§ EXTRACT PROVIDED

__________

Many people commented, rightly so, that weddings and funerals and family reunions are optional, not obligations. You can choose to attend these functions.
But, as is often the case, I find that I choose not to attend such functions. Or really my family of origin makes it so intolerable for me to be near them, that the choice is made for me.
The reality is that people whom I love and who support me will inevitably get married and even die, and I would like to be part of those occasions. A dear, supportive aunt passed away last year and I didn’t go to the funeral because I didn’t feel strong enough to encounter my parents. I was in a particularly vulnerable state at the time, and I felt awful that I couldn’t pay my respects in person, or be there to support my cousin.
My cousin understood. I think.
Then I skipped a summer camp reunion, again to avoid my mother (who didn’t even go to camp). It was particularly awkward to explain to lifelong friends that I couldn’t join in the fun because my mother, who had no business being there, would be in attendance.
Some friends understood. Some didn’t.
I have declined invitations to friends’ weddings, because, as is often the case, my parents are also friends with the bride’s or groom’s parents. And if my parents were going, then I was not.
I don’t know if anyone even noticed the connection.
And most recently, I’ve had to decline a family trip to Disney World this summer, because I could not, in good faith or consciousness, join in colluding with my family’s inability to accept the cold hard truth. Where better to go and pretend that we are just one big happy family and that everything is alright than the ultimate fantasyland.
I don’t decline these invitations lightheartedly. I think long and hard about what I am able to tolerate, and what I will be asking my wife and children to tolerate too. I weigh up what I might gain or lose in going to these functions. It’s not as easy and clear-cut as either Kwame or the commenters would like to assume.
Regardless of my decision, I feel an impact at my core. If I go, I have to steel myself for the inevitable encounters with people who simply do not understand me and with whom I have very little in common. If I don’t go, I feel I lose a little bit of myself, another part sacrificed.
In the early years of my post-coming out, friends encouraged me to “just give it time.” But it’s now been 13 years. How much time do I have to give it?

__________

§ DATASET EXCERPTS
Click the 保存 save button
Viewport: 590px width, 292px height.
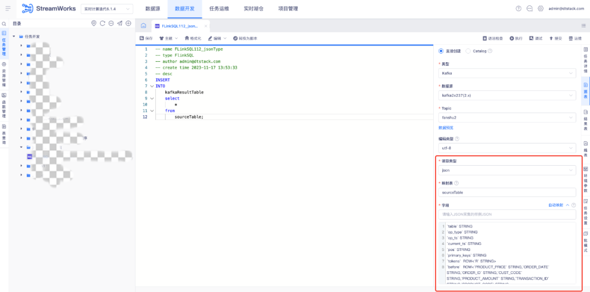(146, 38)
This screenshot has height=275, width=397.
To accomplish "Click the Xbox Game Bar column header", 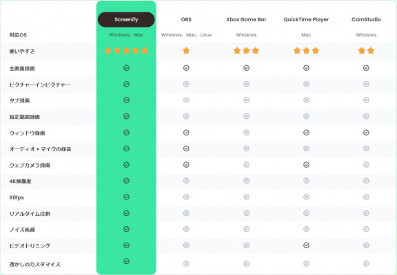I will [x=246, y=19].
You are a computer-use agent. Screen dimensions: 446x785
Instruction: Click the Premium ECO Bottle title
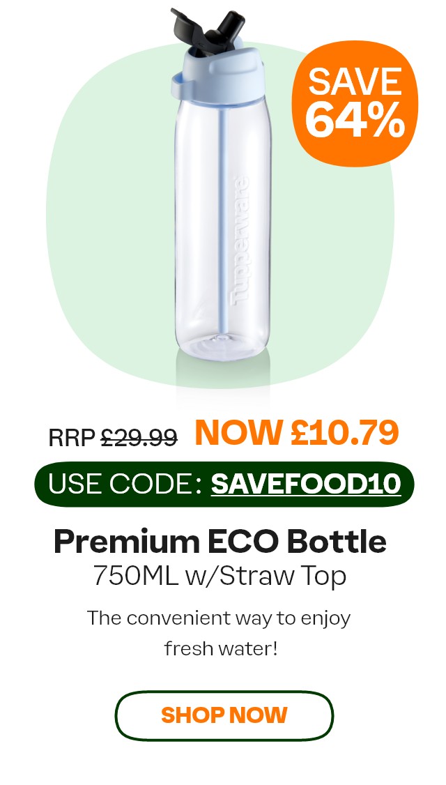[220, 542]
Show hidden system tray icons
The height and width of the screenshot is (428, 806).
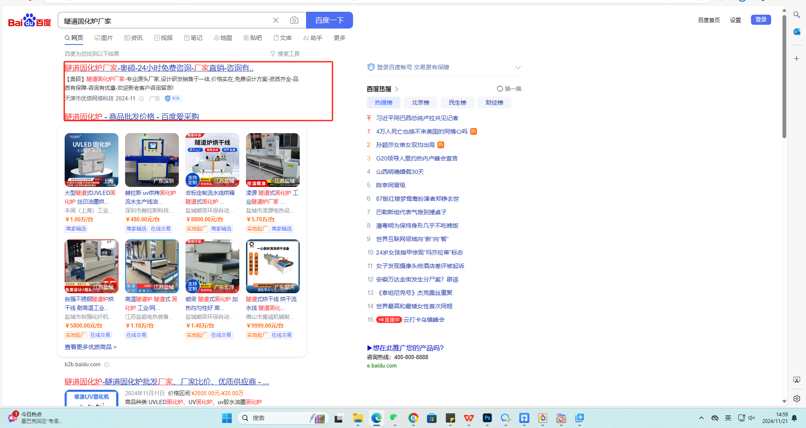[x=701, y=418]
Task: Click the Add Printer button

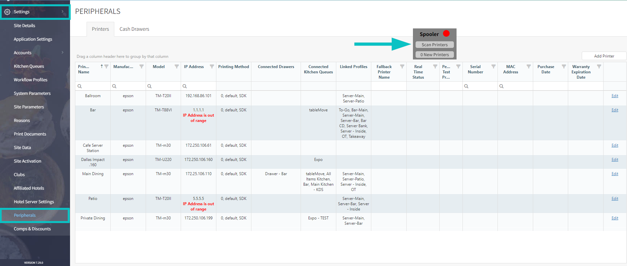Action: coord(604,56)
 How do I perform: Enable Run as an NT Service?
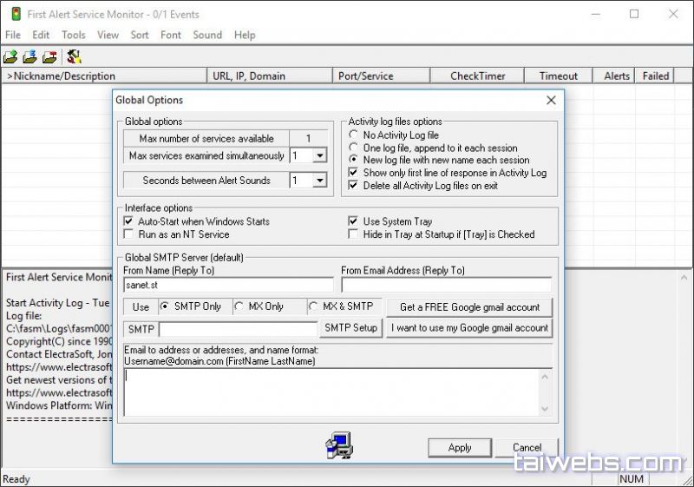129,234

__________

Rewrite the essay about skipping family gatherings, everything from "I don’t decline" down to "like to assume.", and put "lightly" in place of "lightheartedly".

I don’t decline these invitations lightly. I think long and hard about what I am able to tolerate, and what I will be asking my wife and children to tolerate too. I weigh up what I might gain or lose in going to these functions. It’s not as easy and clear-cut as either Kwame or the commenters would like to assume.